Il nuovo anno si apre a Verona nel segno della grande musica. Giovedì 1° gennaio, alle ore 17, il Teatro Ristori ospiterà il tradizionale Concerto di Capodanno, appuntamento ormai consolidato della programmazione culturale cittadina. Protagonisti dell’edizione 2026 saranno I Virtuosi Italiani, ensemble di fama internazionale, chiamati a guidare il pubblico in un viaggio musicale nella grande tradizione viennese e austro-ungarica.
Il programma propone una selezione di valzer e polke firmate dalla dinastia Strauss, affiancate a pagine celebri di Franz von Suppè e Franz Lehár, in un repertorio che unisce eleganza, leggerezza ed energia, elementi che da sempre caratterizzano questo concerto-simbolo di inizio anno.
Accanto all’orchestra, il programma è arricchito dalla presenza del soprano Alessia Pintossi e del tenore Blagoj Nacoski, interpreti di solida esperienza internazionale, chiamati a dialogare all’interno di una cornice musicale fortemente identitaria. La direzione è affidata al maestro Alberto Martini, primo violino e direttore, che guiderà l’ensemble secondo la tradizione dello Stehgeiger, dirigendo dal violino senza bacchetta. Una prassi esecutiva storica, legata ai nomi di Johann Strauss padre e figli e, in tempi più recenti, al leggendario Willy Boskovsky, capace di restituire freschezza, naturalezza e un rapporto diretto tra gesto musicale e suono orchestrale.
Fondati nel 1989, I Virtuosi Italiani rappresentano oggi una delle formazioni più apprezzate e attive sulla scena internazionale. Ospiti regolari di teatri e sale prestigiose in Europa, America e Asia — dal Teatro alla Scala al Carnegie Hall, dal Konzerthaus di Vienna alla Royal Albert Hall — dal 2011 sono complesso residente a Venezia nella Chiesa dell’Ospedale della Pietà, luogo simbolo della tradizione vivaldiana. La loro discografia supera i cento titoli e include numerosi riconoscimenti, tra cui il Diapason d’Or de l’Année 2021 per l’album Amici & Rivali.

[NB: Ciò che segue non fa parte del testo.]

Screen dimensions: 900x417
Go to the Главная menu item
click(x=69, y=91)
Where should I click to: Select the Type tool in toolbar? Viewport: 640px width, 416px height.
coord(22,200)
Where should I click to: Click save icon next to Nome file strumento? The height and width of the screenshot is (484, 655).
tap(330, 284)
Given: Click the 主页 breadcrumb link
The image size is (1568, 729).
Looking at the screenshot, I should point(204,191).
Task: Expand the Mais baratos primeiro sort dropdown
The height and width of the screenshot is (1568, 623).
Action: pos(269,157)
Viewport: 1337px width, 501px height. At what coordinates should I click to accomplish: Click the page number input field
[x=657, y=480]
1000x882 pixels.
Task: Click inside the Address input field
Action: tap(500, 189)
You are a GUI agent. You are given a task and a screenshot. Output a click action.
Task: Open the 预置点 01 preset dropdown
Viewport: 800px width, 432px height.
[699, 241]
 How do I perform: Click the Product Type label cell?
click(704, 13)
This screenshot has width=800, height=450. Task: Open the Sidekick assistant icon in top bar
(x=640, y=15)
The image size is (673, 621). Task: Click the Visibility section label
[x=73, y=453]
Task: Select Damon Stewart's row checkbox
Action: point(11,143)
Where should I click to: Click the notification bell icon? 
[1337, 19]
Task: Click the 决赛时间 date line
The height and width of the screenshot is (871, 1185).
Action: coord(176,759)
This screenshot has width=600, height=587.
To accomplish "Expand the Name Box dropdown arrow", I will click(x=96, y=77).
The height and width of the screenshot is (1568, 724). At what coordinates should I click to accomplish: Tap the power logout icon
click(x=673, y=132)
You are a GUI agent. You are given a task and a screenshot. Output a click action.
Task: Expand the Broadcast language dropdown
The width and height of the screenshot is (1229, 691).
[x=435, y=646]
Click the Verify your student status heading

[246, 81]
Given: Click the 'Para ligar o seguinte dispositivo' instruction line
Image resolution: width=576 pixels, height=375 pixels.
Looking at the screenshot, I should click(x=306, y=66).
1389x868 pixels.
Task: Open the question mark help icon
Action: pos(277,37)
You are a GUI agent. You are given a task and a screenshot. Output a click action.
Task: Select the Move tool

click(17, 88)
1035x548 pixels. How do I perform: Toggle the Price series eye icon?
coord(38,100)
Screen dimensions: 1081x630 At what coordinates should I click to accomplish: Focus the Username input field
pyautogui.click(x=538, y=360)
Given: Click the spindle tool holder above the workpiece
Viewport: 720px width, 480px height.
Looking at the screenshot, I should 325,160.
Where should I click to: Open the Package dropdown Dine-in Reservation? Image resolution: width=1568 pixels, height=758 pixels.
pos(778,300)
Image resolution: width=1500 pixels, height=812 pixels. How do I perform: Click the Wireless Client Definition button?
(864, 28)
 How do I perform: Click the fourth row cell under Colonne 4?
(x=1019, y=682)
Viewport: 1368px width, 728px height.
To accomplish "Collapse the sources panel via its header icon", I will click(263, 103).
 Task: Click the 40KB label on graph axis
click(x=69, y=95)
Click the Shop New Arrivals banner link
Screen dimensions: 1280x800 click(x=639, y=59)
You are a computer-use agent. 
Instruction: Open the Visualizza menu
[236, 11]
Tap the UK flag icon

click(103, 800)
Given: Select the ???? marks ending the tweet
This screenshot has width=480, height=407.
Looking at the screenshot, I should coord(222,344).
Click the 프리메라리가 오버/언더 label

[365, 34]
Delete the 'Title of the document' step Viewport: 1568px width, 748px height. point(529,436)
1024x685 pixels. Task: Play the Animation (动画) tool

Il soprano Alessia Pintossi collabora stabilmente con l’ensemble dal 2024. Formata tra Brescia e Milano, affianca all’attività operistica una costante ricerca espressiva, che l’ha condotta anche verso progetti multidisciplinari e recenti esperienze televisive e discografiche. Il tenore Blagoj Nacoski, nato a Skopje e attivo da anni in Italia, ha calcato palcoscenici come il Teatro alla Scala, il Teatro dell’Opera di Roma e il New York City Opera; nel 2008 è stato nominato Ambasciatore della cultura macedone in Italia.
Per il Concerto di Capodanno la biglietteria del Teatro Ristori sarà aperta un’ora prima dello spettacolo. Rimarrà invece chiusa dal 24 dicembre, con riapertura a pieno regime dal 7 gennaio. Informazioni e biglietti sono disponibili sul sito ufficiale del teatro.